ノスケくんは、今はまだ出来なくても。成長していくに連れて、たくさんのことが出来るようになるよ。』
そっか。ねぇ先生。いつかノスケは、認められるオトナになれるのかな。自立して、人様から、ちゃんと認められる存在に。なれるのかなぁ。
『頼れるオトナ、にはなれないかも知れないけど。でもね。』
先生は、ちび子を見ながら言った。
『お兄ちゃんは、尊敬されるオトナ、になれるよ。きっとね。』
発達検査は、毎回同じような結果で。
言語理解力の乏しさと、処理の効率の悪さ、従って本来の高い能力を反映出来ていない、と。

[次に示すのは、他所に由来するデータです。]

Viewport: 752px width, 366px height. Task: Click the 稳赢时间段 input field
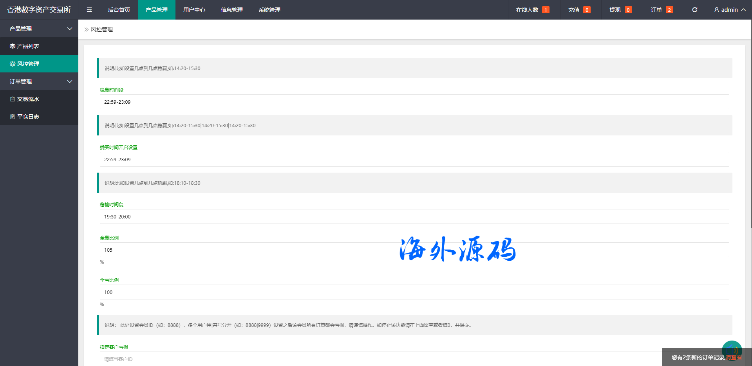[414, 102]
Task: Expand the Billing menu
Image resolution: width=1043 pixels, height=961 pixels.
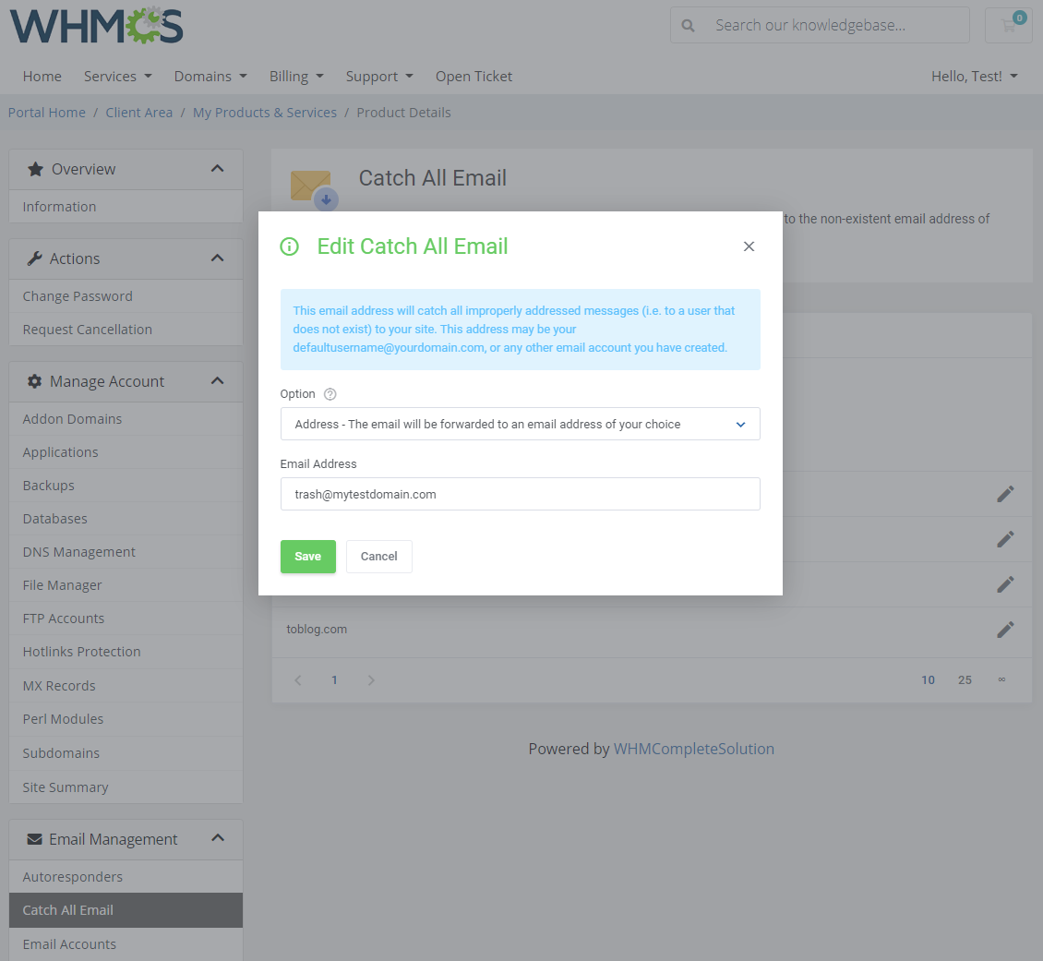Action: pos(296,76)
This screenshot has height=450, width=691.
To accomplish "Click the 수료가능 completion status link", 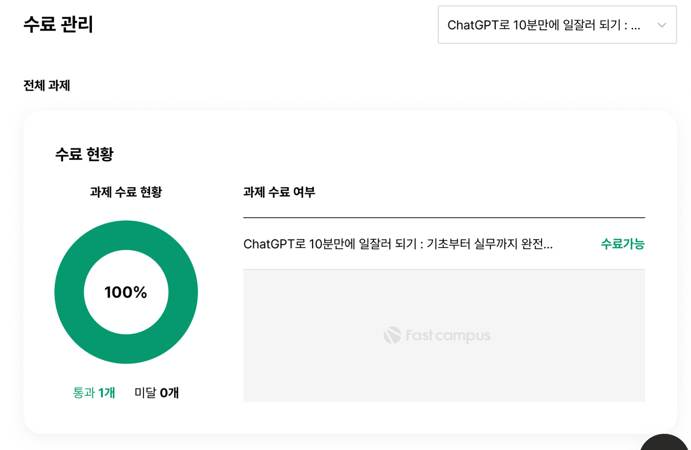I will (x=621, y=244).
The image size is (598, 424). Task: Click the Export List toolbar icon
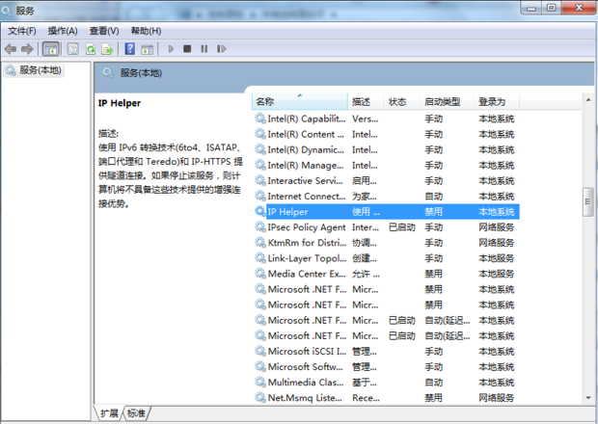[x=108, y=48]
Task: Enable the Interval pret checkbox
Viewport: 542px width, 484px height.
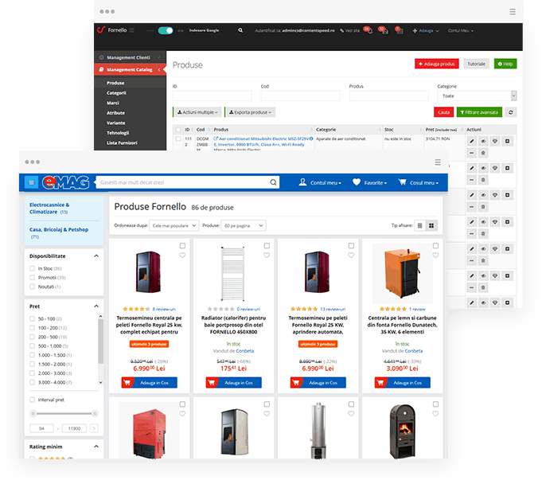Action: 33,400
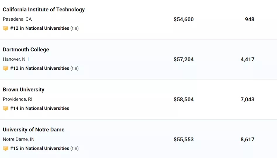The width and height of the screenshot is (277, 158).
Task: Click Caltech enrollment value 948
Action: (x=250, y=19)
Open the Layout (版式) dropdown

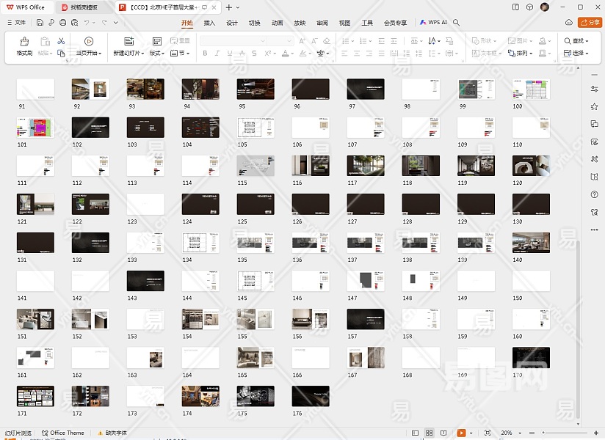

毎回を比べれば、少ーしずつ…数値が上がって…なんて望めることも無くて。
だけど、年齢とともに上昇していくIQだけが、ノスケの障害の特性を顕著に示していた。
120、130、140。私をはるかに超える数値。でも、ひとつも生きてない能力。
ノスケの能力って、一体何なんだ。アタマが良い、って言われても、会話も出来ないノスケに何が出来る?文章を理解出来ないから、文章の問題も解けない。
不思議なもので、学問的なものだけは理解出来るらしく。ノスケには、不得意科目は無かった。国語に関しては、パターンのように『覚えて』対応するようだ。
でも。『その日の出来事』は説明出来ないノスケ。
お母さん。日記を書いてみない?ってイシカワ先生から提案されたけど、その日の出来事を理解してないノスケには、説明すら出来ない。
せめて、と私が始めたことは、本の読み聞かせだった。紙芝居や、絵本。挿し絵にウサギやヒヨコなどの大人しい動物を描いたものを、ノスケは好んだ。
片っ端からウサギのついた本を買って与えた。その中で、ノスケが気に入っていたのは、『どんなにキミがすきだかあててごらん?』という本で。何度も、何度も読んでくれとせがんだノスケ。
ウサギが『スキ』の度合いを示すために、ピョンピョンと跳ねるシーンの絵が面白い、とケラケラと笑う。
本当は、そこがオチじゃないんだけどな。
でも、ノスケに理解出来たのは、『何かを競っている』ということだけで。
いつも開くページは同じだった。
でも、ある日。ノスケは絵本の最後のページを開いていた。
黙って。読んでいた。
ノスケ、わかるの?
尋ねると、ノスケは。ちびウサギを指差した。
『あのね。この子は。』
そして、デカウサギを指す。
『この子よりも、スキなんだよ。』
『だってね。ピョンって跳ねるよりも。月のほうが、もっともーっと遠いよ。
だから、この子よりもスキなんだよぅ。』
そっか。母さんも、お月さまに届くくらい、ノスケが大好きだよ。
そう言うと、ノスケは大喜びした。
大きさの違い、じゃない。スキの大きさ。
感情の大きさを。
ノスケは、文章に込められた意味を、理解出来るのだ。
文章を、繰り返し読むことで。一緒に読んで、聞かせて、ノスケと一緒に理解して。
ねぇ、ノスケ。ココは、どうしてこう書いてあると思う?
尋ねれば。ノスケは、ノスケなりの解釈や見解を示した。わかりにくいノスケの言葉。スケッチブックに、文字や絵でいっぱい。ノスケは絵のほうがわかりやすいからだ。
繋げる。書く。絵を言葉に変え、接続詞を教え、ノスケは『文章』を作る。私と一緒に。
ノスケの読書感想文は、毎回学年の代表になった。ノスケなりの、解釈。ノスケなりの、感想。素直に子どもの目線で書く、ノスケの文章。